RFID Firm Turns To Google For Image Campaign

A firm is paying Google an undisclosed sum to make available on its sponsored search pages some white papers that paint an upbeat picture of all things having to do with RFID technology.



Companies trying to influence public opinion once shelled out big bucks for full-page advertisements in major newspapers, but today they may be as likely to spend those dollars on sponsored links on Google.

One such case in point is RFID Ltd., a pro-RFID industry firm that is paying Google an undisclosed sum to publish several papers on the search engine that paint an upbeat picture of all-things having to do with RFID technology. More specifically, the papers are intended to refute allegations detailed in a recently released book called "Spychips," which paints a less than friendly view of how radio frequency identification technology is affecting consumer privacy. The authors -- Katherine Albrecht, founder of the privacy advocacy group Consumers Against Supermarket Privacy Invasion and Numbering (CASPIAN), and consumer privacy advocate Liz McIntyre -- co-authored the book released on Oct. 4.

"This is terrifying stuff. Companies have laid out some outlandish plans for RFID technology and no one knows about them, so when you're sitting on information you feel a responsibility to tell people," Albrecht said.

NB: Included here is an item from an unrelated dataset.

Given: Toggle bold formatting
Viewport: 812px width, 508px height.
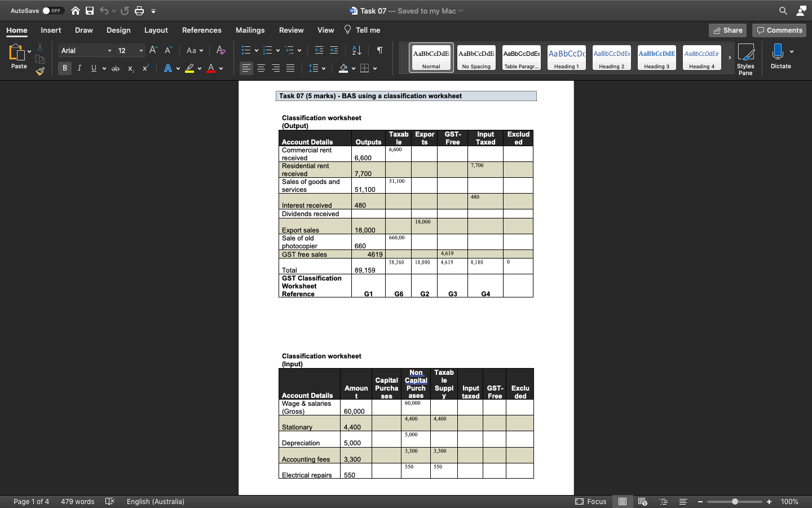Looking at the screenshot, I should (x=64, y=68).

"Spychips" tries to explain RFID technology -- its history and future -- along with strategies by businesses and government to imbed the technology in everything from postage stamps to shoes to people, and spy on Americans without knowledge or consent. It also urgently encourages consumers to take action to protect their privacy and civil liberties.

Obviously, RFID Ltd., which decribes itself on its web site as a system integrator and RFID consulting business, holds a dramatically different opinion than that of the book authors. Indeed, RFID Ltd. is prepared to financially invest "as much as it takes" to publish several papers on RFID technology, said Nicholas Chavez, president at RFID Ltd. He views the group's escalating their opinion campaign on Google as representing "the evolution of information warfare."

"There are people that disagree on a fundamental level to what these authors have written," he said.



The Google advertising campaign is part of RFID Ltd.'s drive to inform consumers, media and investors about what Chavez call the truth of ultra high frequency RFID technology. There's no change for the documents that intended to explain the effects of RFID technology on consumer privacy. The document is scheduled for release on Friday. Web surfers will find it by typing into the search bar one of several keywords such as "RFID investing," "RFID," "RFID Spychips," and "Spychips," each word or phrase costs something different and is associated with a different advertising campaign that could last for weeks.

The RFID market is growing. Research firm Frost & Sullivan estimates RFID technology revenue will exceed $7 billion by 2008. While there is some debate, a generally accepted definition of RFID technologies can be found in TechEncyclopedia, which defines RFID as "a wireless data collection technology that uses electronic tags for storing data. Like bar codes, they are used to identify items. Unlike bar codes, which must be brought close to the scanner for reading, RFID tags are read when they are within the proximity of a transmitted radio signal."

Google was Chavez's obvious choice for the counter attack. RFID Ltd. needed to go to the source where people acquire information about RFID to provide them with "accurate and credible information that comes from engineers." Google reaches more than 80 percent of the Internet Web users that search for information on RFID, he said.

Since Google isn't an actual portal where color ads are posted, advertisers must purchase advertising as a sponsor whose name and link appear on the right side of a Web page after a keyword is searched on. The sponsored links are priced per click through, about 100,000 would cost about $40,000, Chavez said.

Customers buying the advertising set their own price by limiting the number of times you can click-through to the content. Once that limit is reached the link disappears, Chavez said. "You can spend X number of dollars daily and it can get into the millions of dollars monthly," he said. "We are not entirely sure how much this will cost us but we're prepared to do what it takes."